The cosy sitting room set that hosts The Boy James is hidden away in a labyrinth of corridors in C Soco, still blackened from a fire eight years ago and cursorily fitted out for the Fringe. This evidence of past chaos suits the play, an immersive portrait of innocence lost.

The Boy James begins with the audience drawn into playing games with the lead character, a boy who sees the whole world as his plaything. When the adult world intrudes, eliciting anarchy and violence, the boy's life is shattered. Often only a foot away from the action, the audience cannot help but be drawn into the production's imagery. The subject matter is often disturbing, particularly in the scenes involving a girl who has been stripped of her innocence, a victim-turned-abuser.
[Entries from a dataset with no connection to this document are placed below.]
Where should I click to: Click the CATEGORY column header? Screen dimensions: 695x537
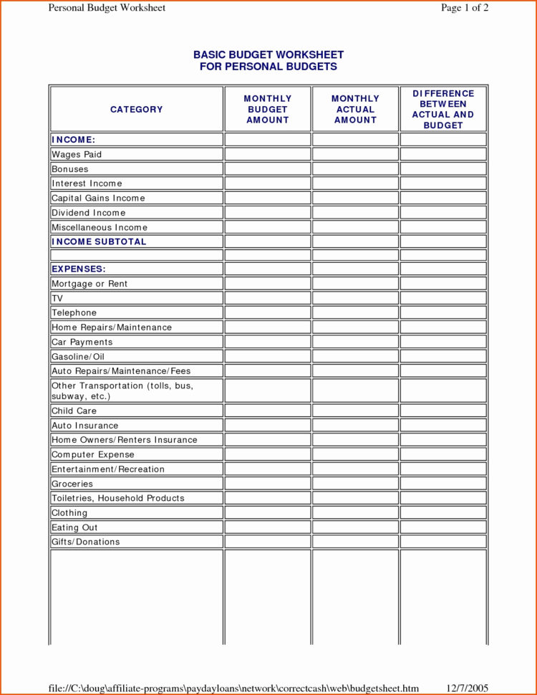pyautogui.click(x=136, y=110)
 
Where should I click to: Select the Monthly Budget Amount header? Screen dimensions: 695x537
pyautogui.click(x=268, y=110)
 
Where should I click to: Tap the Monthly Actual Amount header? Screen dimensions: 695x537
pyautogui.click(x=355, y=110)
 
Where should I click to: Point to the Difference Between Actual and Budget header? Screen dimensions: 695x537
pyautogui.click(x=443, y=110)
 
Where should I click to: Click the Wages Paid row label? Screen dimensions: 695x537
pyautogui.click(x=77, y=155)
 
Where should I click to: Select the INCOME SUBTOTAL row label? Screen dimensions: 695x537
pyautogui.click(x=99, y=242)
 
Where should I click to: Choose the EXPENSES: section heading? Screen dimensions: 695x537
pyautogui.click(x=79, y=269)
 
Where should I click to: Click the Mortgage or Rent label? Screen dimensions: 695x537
pyautogui.click(x=90, y=284)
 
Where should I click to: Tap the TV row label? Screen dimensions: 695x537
pyautogui.click(x=57, y=299)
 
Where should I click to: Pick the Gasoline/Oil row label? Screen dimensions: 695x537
pyautogui.click(x=78, y=357)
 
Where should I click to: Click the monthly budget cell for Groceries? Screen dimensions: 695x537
pyautogui.click(x=268, y=484)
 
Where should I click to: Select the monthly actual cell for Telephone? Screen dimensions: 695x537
pyautogui.click(x=355, y=313)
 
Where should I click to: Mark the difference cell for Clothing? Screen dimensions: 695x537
pyautogui.click(x=443, y=513)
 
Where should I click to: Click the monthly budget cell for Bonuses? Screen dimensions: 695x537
pyautogui.click(x=268, y=169)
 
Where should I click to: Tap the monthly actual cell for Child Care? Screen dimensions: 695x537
pyautogui.click(x=355, y=411)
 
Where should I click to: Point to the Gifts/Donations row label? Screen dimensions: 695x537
pyautogui.click(x=85, y=542)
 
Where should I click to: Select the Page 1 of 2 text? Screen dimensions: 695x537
pyautogui.click(x=465, y=8)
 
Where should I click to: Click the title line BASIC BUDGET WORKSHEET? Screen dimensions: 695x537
pyautogui.click(x=268, y=54)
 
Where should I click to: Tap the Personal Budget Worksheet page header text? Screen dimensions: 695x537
pyautogui.click(x=107, y=8)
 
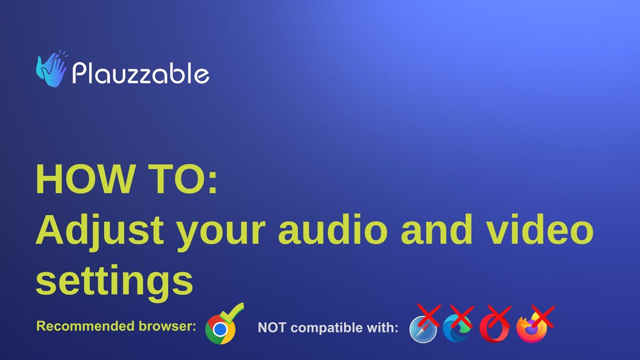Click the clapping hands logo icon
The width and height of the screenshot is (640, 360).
[51, 70]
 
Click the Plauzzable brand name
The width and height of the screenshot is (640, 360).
[140, 74]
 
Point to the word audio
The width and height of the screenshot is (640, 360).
[332, 230]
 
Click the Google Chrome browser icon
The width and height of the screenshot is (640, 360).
[220, 330]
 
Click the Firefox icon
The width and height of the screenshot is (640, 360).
[532, 329]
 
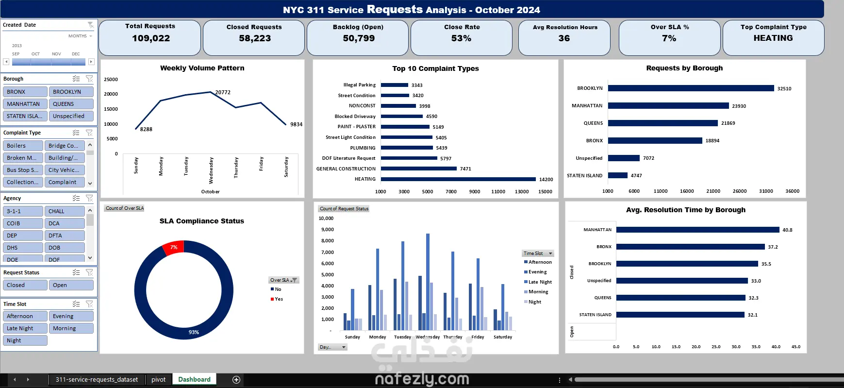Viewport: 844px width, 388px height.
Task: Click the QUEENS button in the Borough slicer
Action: [x=71, y=104]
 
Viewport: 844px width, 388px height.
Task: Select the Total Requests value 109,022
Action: [x=151, y=38]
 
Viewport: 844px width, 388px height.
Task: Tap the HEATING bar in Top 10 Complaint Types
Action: [x=458, y=179]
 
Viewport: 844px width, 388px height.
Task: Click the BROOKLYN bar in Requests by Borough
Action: [x=691, y=88]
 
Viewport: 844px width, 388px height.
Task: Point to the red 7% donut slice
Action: [x=173, y=247]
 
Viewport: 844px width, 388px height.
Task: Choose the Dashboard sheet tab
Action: [x=194, y=379]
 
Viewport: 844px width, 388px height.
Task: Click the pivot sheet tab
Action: [x=158, y=379]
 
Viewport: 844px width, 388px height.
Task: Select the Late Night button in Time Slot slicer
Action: [x=25, y=328]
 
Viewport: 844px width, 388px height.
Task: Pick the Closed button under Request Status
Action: [x=25, y=285]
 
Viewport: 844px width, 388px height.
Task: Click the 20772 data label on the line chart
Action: [x=223, y=92]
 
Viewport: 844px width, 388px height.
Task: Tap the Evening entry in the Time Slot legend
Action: [x=537, y=272]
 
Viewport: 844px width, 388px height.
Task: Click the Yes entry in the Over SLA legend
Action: [x=279, y=299]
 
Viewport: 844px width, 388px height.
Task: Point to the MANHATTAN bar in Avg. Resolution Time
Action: [x=697, y=230]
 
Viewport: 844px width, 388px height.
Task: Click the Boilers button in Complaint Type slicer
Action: [x=22, y=146]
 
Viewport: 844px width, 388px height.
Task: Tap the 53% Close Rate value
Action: [x=461, y=38]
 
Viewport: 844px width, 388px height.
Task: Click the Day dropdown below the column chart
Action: [x=332, y=347]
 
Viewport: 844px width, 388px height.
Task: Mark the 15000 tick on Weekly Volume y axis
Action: [x=111, y=109]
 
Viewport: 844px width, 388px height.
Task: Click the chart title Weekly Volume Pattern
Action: [x=202, y=68]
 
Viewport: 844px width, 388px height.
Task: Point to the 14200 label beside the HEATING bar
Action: [x=546, y=180]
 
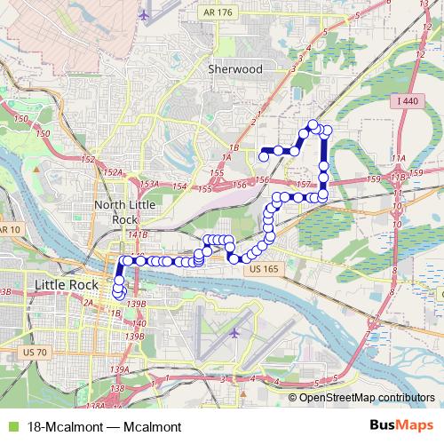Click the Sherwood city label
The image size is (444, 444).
pos(234,67)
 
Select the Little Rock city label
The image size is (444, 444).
pos(67,284)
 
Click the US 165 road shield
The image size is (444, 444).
pos(264,268)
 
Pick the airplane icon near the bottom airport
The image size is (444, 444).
pos(234,333)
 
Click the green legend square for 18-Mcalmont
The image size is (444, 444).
pos(11,426)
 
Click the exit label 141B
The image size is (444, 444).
pos(137,234)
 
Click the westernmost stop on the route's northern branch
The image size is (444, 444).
pos(263,157)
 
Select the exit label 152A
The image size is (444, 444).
pos(112,171)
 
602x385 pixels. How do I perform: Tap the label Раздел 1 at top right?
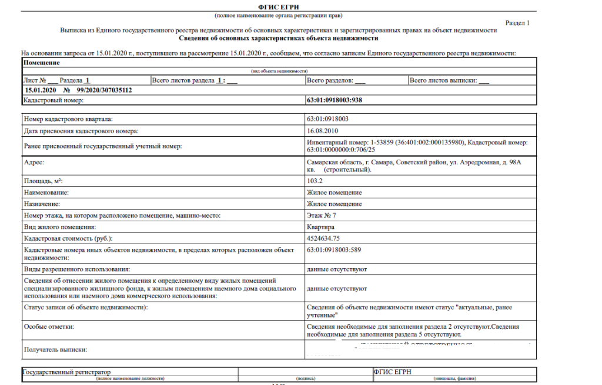(517, 23)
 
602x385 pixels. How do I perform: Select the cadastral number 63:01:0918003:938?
(334, 100)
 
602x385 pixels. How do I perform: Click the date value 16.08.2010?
(322, 131)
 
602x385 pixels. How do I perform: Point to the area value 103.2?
(315, 181)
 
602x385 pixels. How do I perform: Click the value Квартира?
(320, 227)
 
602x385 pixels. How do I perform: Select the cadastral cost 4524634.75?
(323, 239)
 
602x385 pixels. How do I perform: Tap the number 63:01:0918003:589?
(334, 251)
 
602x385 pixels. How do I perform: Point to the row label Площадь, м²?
(44, 181)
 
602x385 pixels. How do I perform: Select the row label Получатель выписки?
(55, 350)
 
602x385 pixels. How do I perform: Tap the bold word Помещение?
(42, 63)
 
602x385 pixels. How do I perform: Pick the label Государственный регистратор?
(67, 372)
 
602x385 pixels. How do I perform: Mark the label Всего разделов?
(330, 80)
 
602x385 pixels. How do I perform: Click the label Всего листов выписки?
(443, 80)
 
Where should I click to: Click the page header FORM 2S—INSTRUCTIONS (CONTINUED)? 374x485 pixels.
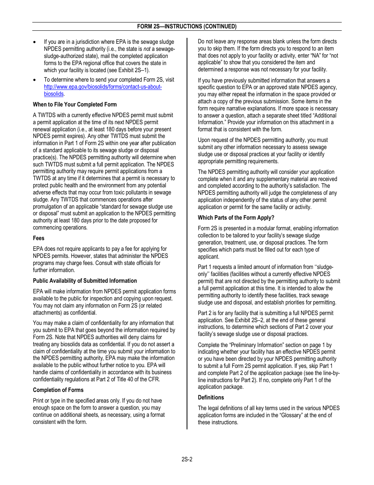(x=187, y=26)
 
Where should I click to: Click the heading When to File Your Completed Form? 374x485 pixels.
(x=75, y=104)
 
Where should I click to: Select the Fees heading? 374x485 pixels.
(x=39, y=238)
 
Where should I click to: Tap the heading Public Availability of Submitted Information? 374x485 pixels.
(x=85, y=281)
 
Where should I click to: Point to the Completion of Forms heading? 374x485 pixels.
(x=58, y=390)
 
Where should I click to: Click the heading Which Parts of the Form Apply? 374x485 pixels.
(x=236, y=218)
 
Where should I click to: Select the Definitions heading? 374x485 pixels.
(x=211, y=397)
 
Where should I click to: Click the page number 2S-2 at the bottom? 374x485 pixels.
(x=187, y=459)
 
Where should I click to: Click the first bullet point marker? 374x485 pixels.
(x=35, y=42)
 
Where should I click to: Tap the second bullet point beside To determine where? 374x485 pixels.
(x=35, y=80)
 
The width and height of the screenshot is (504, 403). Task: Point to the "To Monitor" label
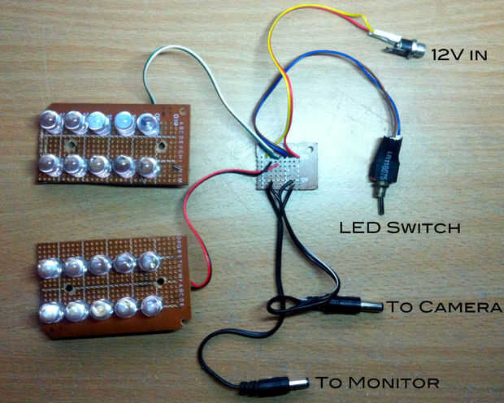tap(377, 382)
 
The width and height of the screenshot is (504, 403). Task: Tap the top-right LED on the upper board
tap(149, 124)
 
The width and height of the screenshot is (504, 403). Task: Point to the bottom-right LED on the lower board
tap(151, 307)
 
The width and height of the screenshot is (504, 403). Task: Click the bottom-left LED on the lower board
tap(51, 312)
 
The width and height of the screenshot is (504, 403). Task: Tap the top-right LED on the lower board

While it is rarely a good thing for a play to give the audience all the answers, The Boy James suffers from failing to pose any complete questions. There are the slightest hints which take the story in interesting directions—asking just what the relationship between the characters is, and, indeed, if they are all real—but the play never gives the audience enough of an intellectual foothold.

Perhaps the most memorable visual moment is at the play's conclusion. The audience leave the room together, hand-in-hand in a warped reflection of the earlier childish wonder and emerge into Soco's traumatised corridors. It's a powerful image, and this is what The Boy James is best at. Meanwhile, the ideas fade away, lost in a vacuum.